PROBLEM:
Write out the stretch of the cattle farming text from "He said methane" through "and environmentally friendly.", switching "renewable energy" for "clean energy".

======== EXTRACT

Fertilizer also plays an important role in farming, whether it be manure or chemical fertilizers. While farmers are just trying to provide supply to meet their demand, these fertilizers also aid in the release of methane as well as nitrous oxide.

Plenty of information has been relayed regarding the various impacts that farming has on our environment as a whole. But what can be done to help this issue? With meat being consumed and demanded at such a high volume, it can seem almost senseless and an overall a poor attempt at a solution to just simply demand for the entire world to stop eating meat. 

Colorado State University with the American Hereford Association has conducted research of the genetic influences of methane production in cattle. It was found that a cattle’s methane emissions could be heritable as well as correlate with feed intake. Information and research such as this shows to be a good start to providing reliable solutions to some of the problems at hand. However, there is more that would need to be done in order to truly understand the impacts that raising cattle and the slaughter industry can have and what can be done to try and offset these negative impacts. 

Brandon DeFranco, a professor at Delaware Valley University, is a fourth generation farmer as well as a fifth generation butcher. He has had experience with animals such as sheep, goats, and cattle. DeFranco outlined the resources used in the process of raising cattle for slaughter as well as the slaughter process itself. 

First, it was described that the resources used for raising cattle will vary depending on where one lives. Using an area like Wyoming, where DeFranco had spent a year and a half living and farming, more land may need to be used compared to an area such as Pennsylvania. As detailed, cattle would be pushed up a mountain in order to feed. However, there are strict regulations in place that only will allow a certain amount of animals on land for a certain amount of time. In using this natural ground, cattle are only allowed to use about 40% of that land, while the rest is reserved for wildlife in the area. 

In addition, there are also feed lots that cattle are sent to in order to gain weight and grow before slaughter. In order to then transport these cattle to the slaughterhouse, trucks are needed, which will carry about 60 cows. 

Onto the slaughter of the cattle itself, DeFranco mentioned how a large amount of water is used in these facilities in order to properly clean the meat. In addition, carcasses are sanitized using lactic acid, acetic acid, and bleach solutions to kill off any remaining bacteria and ensure that there is no E. coli or salmonella risk. 

Despite this entire process, DeFranco is able to point out some of the procedures involved that can be unknown or overlooked by many. It is mentioned that anything that is unused in the slaughterhouse has the potential to be rendered down and used as fertilizer through a biodigester. According to the Green Business Bureau, a biodigester digests organic material and is an eco-friendly way to reduce a farm’s carbon footprint. Rather than having this unused material decay and ultimately release methane and carbon dioxide into the atmosphere, a biodigester allows for a farmer to give back to the land and capture these emissions for effective use. 

 He said methane can be used for energy. As also written about in an Undeniably Dairy article, there are efforts surrounding the concept of recovering methane in cow manure in order to use it as a renewable energy for electricity or even fuel. 

Many articles and studies released on this subject show the harm that farming does to our environment. While these facts can be undeniable, efforts are underway to change that process in order to be sustainable and environmentally friendly. 

Farming will be around for as long as there is a demand. Since, few people are giving up their burgers and steaks, it’s necessary to help create realistic and attainable solutions for the environmental impacts that follow. 

Turning to new practices and resources like the biodigester may help people to see that dairies can be a solution to environmental problems, rather than a threat.

================
======== DATASET

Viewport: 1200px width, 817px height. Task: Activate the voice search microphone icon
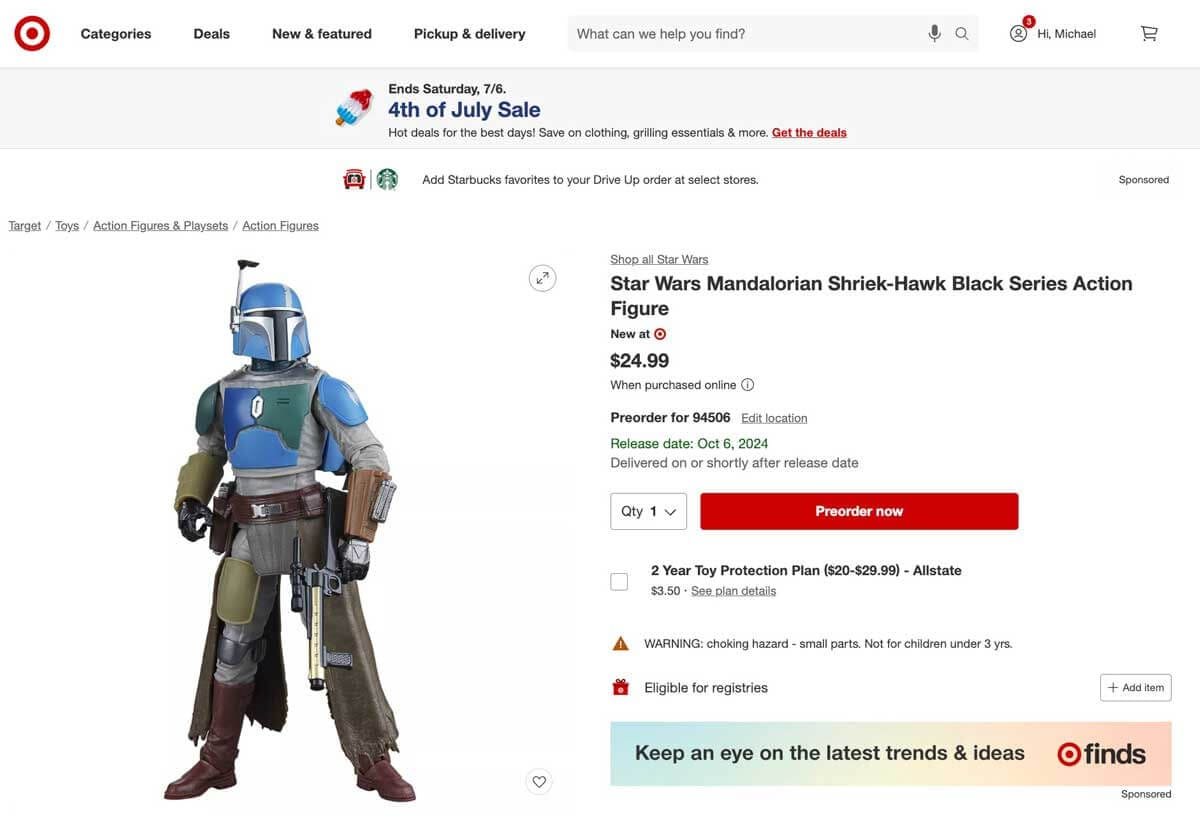click(934, 33)
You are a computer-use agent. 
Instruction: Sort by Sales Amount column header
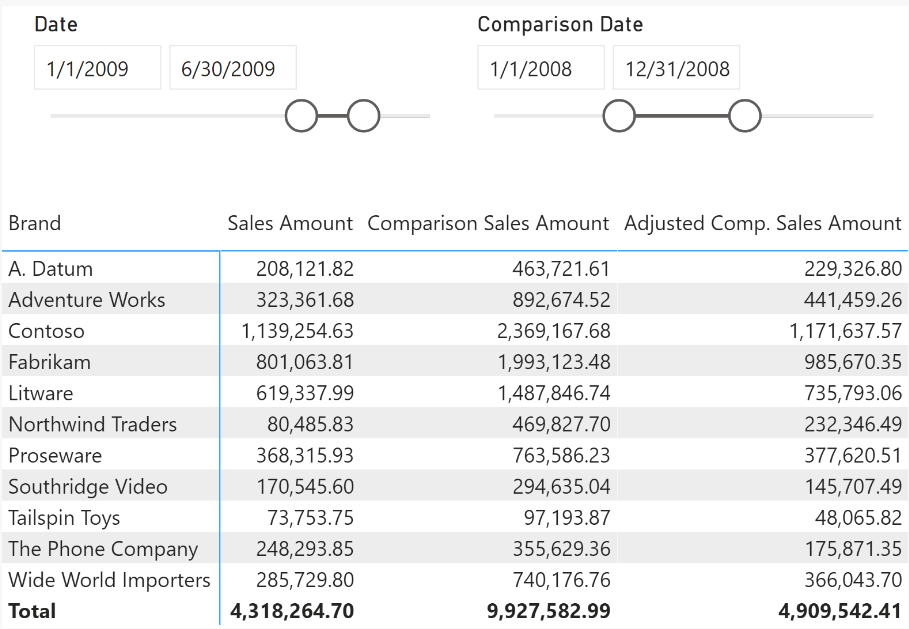pos(290,223)

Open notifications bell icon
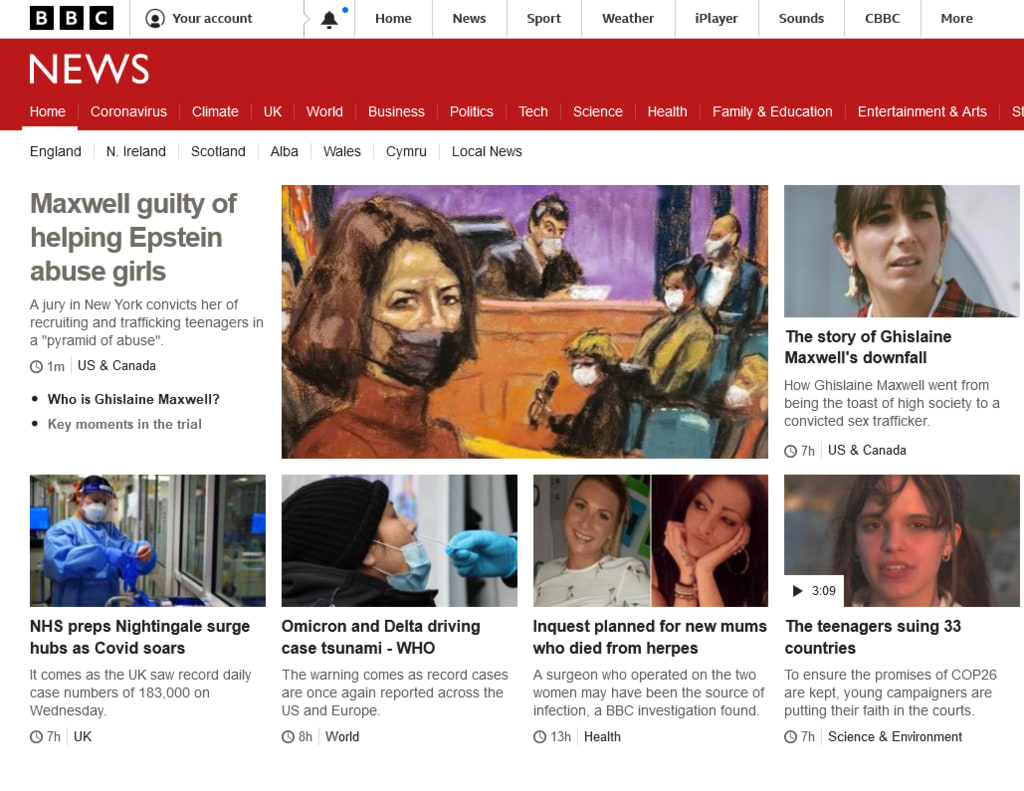coord(329,20)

================

TASK OUTPUT:
He said methane can be used for energy. As also written about in an Undeniably Dairy article, there are efforts surrounding the concept of recovering methane in cow manure in order to use it as a clean energy for electricity or even fuel. 

Many articles and studies released on this subject show the harm that farming does to our environment. While these facts can be undeniable, efforts are underway to change that process in order to be sustainable and environmentally friendly.